*Goal of the exercise:* Reproduce the line that holds "You are a GUI" together with all the lines after it up to the end of the entries.
● ● ● ● ● ● ●
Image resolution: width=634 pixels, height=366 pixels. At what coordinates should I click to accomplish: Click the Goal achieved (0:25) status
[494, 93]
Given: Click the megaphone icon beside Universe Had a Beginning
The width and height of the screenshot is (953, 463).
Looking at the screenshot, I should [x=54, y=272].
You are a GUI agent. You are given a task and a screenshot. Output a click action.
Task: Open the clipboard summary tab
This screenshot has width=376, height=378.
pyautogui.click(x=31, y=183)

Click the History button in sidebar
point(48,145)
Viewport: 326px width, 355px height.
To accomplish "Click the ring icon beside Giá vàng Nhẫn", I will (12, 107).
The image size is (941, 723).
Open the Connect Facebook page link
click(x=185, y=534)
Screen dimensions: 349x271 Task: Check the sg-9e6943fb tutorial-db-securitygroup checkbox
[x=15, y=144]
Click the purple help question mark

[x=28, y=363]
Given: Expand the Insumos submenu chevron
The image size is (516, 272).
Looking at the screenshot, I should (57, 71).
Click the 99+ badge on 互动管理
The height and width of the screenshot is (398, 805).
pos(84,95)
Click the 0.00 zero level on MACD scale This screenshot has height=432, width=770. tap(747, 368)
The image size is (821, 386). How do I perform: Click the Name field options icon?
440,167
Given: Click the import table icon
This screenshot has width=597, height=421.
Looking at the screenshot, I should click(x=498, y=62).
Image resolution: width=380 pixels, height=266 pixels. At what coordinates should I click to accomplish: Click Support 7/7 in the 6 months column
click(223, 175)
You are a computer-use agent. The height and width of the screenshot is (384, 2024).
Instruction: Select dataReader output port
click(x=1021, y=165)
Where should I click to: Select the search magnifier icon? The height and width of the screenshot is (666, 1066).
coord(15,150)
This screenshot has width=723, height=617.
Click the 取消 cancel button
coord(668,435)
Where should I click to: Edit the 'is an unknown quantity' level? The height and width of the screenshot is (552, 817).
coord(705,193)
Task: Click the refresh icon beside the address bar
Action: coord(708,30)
● ● ● ● ● ● ●
*Output of the exercise:*
You are a GUI agent. You are given a task and a screenshot. Output a click action.
Task: Open the clipboard summary tab
This screenshot has width=376, height=378.
pyautogui.click(x=31, y=183)

Click the History button in sidebar
point(48,145)
Viewport: 326px width, 355px height.
To accomplish "Click the ring icon beside Giá vàng Nhẫn", I will (12, 107).
The image size is (941, 723).
Open the Connect Facebook page link
click(x=185, y=534)
Screen dimensions: 349x271 Task: Check the sg-9e6943fb tutorial-db-securitygroup checkbox
[x=15, y=144]
Click the purple help question mark

[x=28, y=363]
Given: Expand the Insumos submenu chevron
The image size is (516, 272).
Looking at the screenshot, I should (57, 71).
Click the 99+ badge on 互动管理
The height and width of the screenshot is (398, 805).
pos(84,95)
Click the 0.00 zero level on MACD scale This screenshot has height=432, width=770. tap(747, 368)
The image size is (821, 386). How do I perform: Click the Name field options icon?
440,167
Given: Click the import table icon
This screenshot has width=597, height=421.
Looking at the screenshot, I should click(x=498, y=62).
Image resolution: width=380 pixels, height=266 pixels. At what coordinates should I click to accomplish: Click Support 7/7 in the 6 months column
click(223, 175)
You are a computer-use agent. The height and width of the screenshot is (384, 2024).
Instruction: Select dataReader output port
click(x=1021, y=165)
Where should I click to: Select the search magnifier icon? The height and width of the screenshot is (666, 1066).
coord(15,150)
This screenshot has width=723, height=617.
Click the 取消 cancel button
coord(668,435)
Where should I click to: Edit the 'is an unknown quantity' level? The height and width of the screenshot is (552, 817).
coord(705,193)
Task: Click the refresh icon beside the address bar
Action: coord(708,30)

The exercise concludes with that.